Personalised Headlines Tailored To You
A local AI-powered application that fetches live news, rewrites headlines to maximise click probability based on a reader's profile and exposes the manipulation techniques used, built to make a hidden practice visible.

The Idea
Every time we open a news app or scroll a social feed, someone has already made decisions about how to present what we see. The headline is rarely neutral. It has been optimised for engagement, for reach, for the emotional reaction most likely to make us stop scrolling.
What most people do not realise is how precise that optimisation can be. Not just “make it sound urgent” or “make it sound alarming”, but calibrated to specific psychological signals like political identity, current emotional state, level of institutional trust, how we typically respond when a headline challenges something we already believe etc.
I wanted to make that process visible and run a quick test amongst end users. Not abstract, not theoretical, but visible in real time, applied to actual headlines, explained in plain language.
The question was simple: If I built a tool that rewrites news headlines based on a reader’s profile, how different do the headlines become? And how much more likely are you to click them?
The Build
The application has three moving parts working together.
Reader Profile
The reader profile is the foundation. Before any headlines are processed, the user completes a question survey across eight dimensions:
- Emotional baseline
- Institutional trust
- Click motivation archetype
- Political and social identity
- Perceived personal threat level
- Media diet
- Cognitive style
- Current emotional state
That last one matters more than it might seem the same person is more susceptible to different techniques depending on whether they are anxious or calm when they sit down to read the news. The profile is saved as a structured JSON file and persists across sessions.
News Feed
The news feed is live. The application queries Google News in real time using a search term the user provides, pulling the five most recent results on any topic. This is not a static dataset, every search returns current headlines, which means the manipulation is applied to news that is actually circulating right now.
Rewriting Engine
The rewriting engine is where the experiment happens.
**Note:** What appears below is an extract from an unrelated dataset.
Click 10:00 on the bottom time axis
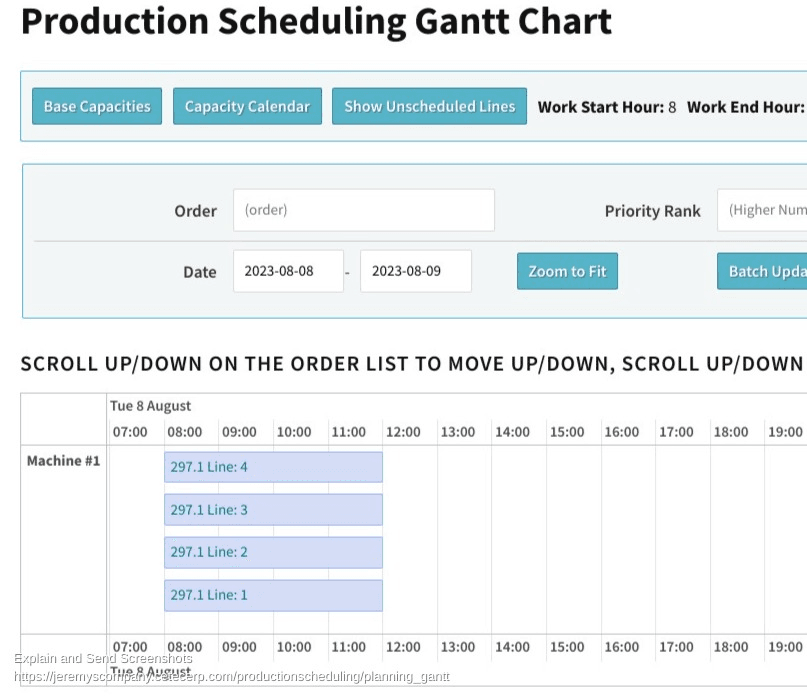807x698 pixels. [294, 647]
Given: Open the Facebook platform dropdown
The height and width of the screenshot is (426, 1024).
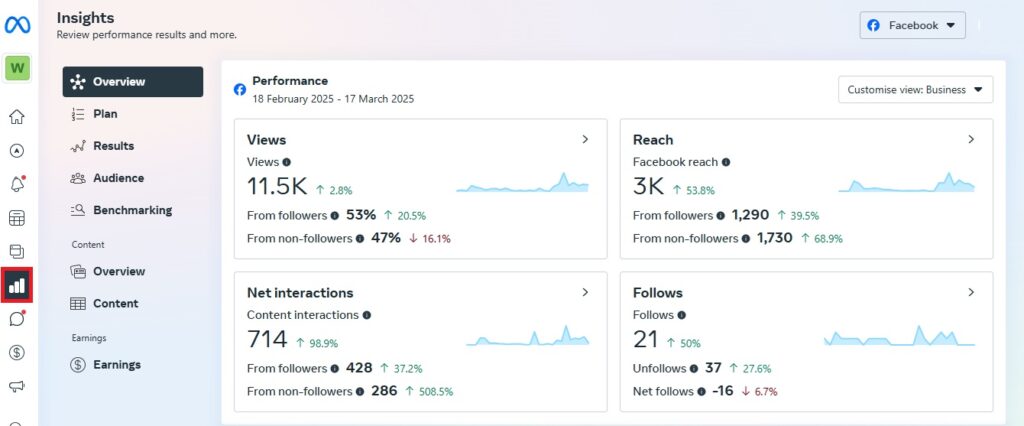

Each headline is passed to a local Gemma model running via Ollama, alongside the reader’s full profile and a detailed system prompt that specifies eight manipulation techniques the model can draw from:
- Curiosity gap
- Threat amplification
- Outrage priming
- Ideological signalling
- Urgency pressure
- Authority undermining
- In-group threat
- Social proof
The model does three things for each headline:
- It writes a manipulated version calibrated to the reader’s profile
- It writes a neutral factual version for comparison
- It identifies which techniques it used and why, tracing each one back to a specific signal in the profile
The interface presents the manipulated headline as the clickable link, exactly as a platform would show it to you and puts the analysis one click away in a collapsible panel beneath it. The original headline and the neutral rewrite sit alongside the technique breakdown, so the reader can see all three versions at once and understand precisely what changed and why.
Running everything locally was a deliberate choice. The reader profile contains genuinely sensitive psychological data. It should not leave the machine.

Behind the Build
I took on every layer of this myself. The profile framework design, the prompt engineering, the application architecture and the interface.
The prompt has been tailored significantly, as the manipulation techniques needed to be selective, not exhaustive. A model that applies every technique to every headline produces outputs that feel unhinged rather than targeted, which defeats the point. The system prompt instructs the model to draw only on techniques genuinely triggered by the reader’s profile and getting that constraint to hold consistently across different headline types and profile combinations required significant iteration.
The profile framework design was its own challenge. The eight dimensions needed to be both psychologically grounded and practically answerable in a short survey, specific enough to produce meaningful signal, simple enough that a user could complete it honestly in a few minutes. Several versions were tested before the current structure landed.
The transparency layer, the Insights panel, was important to include from the start. Without it, the tool is just a headline rewriter. With it, it becomes something you can actually learn from.
The goal was never to build a better clickbait engine. It was to build something that makes the clickbait engine legible.

What I Found
Testing across multiple reader profiles and news topics produced a consistent finding:
The manipulated headlines were meaningfully more likely to generate a click impulse than either the original or the neutral rewrite, particularly for profiles with high emotional baseline reactivity and low institutional trust, a combination that appears in a significant proportion of regular news consumers.
The most striking results came from applying the same headline to different profiles. A story about government economic policy would be rewritten in entirely different directions depending on whether the reader profile indicated strong conservative identity and political threat sensitivity or high institutional distrust and a preference for headlines that challenge consensus.
The technique breakdown surfaced something else worth noting:
Outrage priming and in-group threat were by far the most frequently triggered techniques across the profiles tested, regardless of political leaning. The profiles differed in which group was being threatened and what the outrage was directed at, but the underlying mechanism was the same.
What started as a technical experiment turned into a working demonstration of a practice that is already happening at scale, mostly without transparency and without the reader’s knowledge.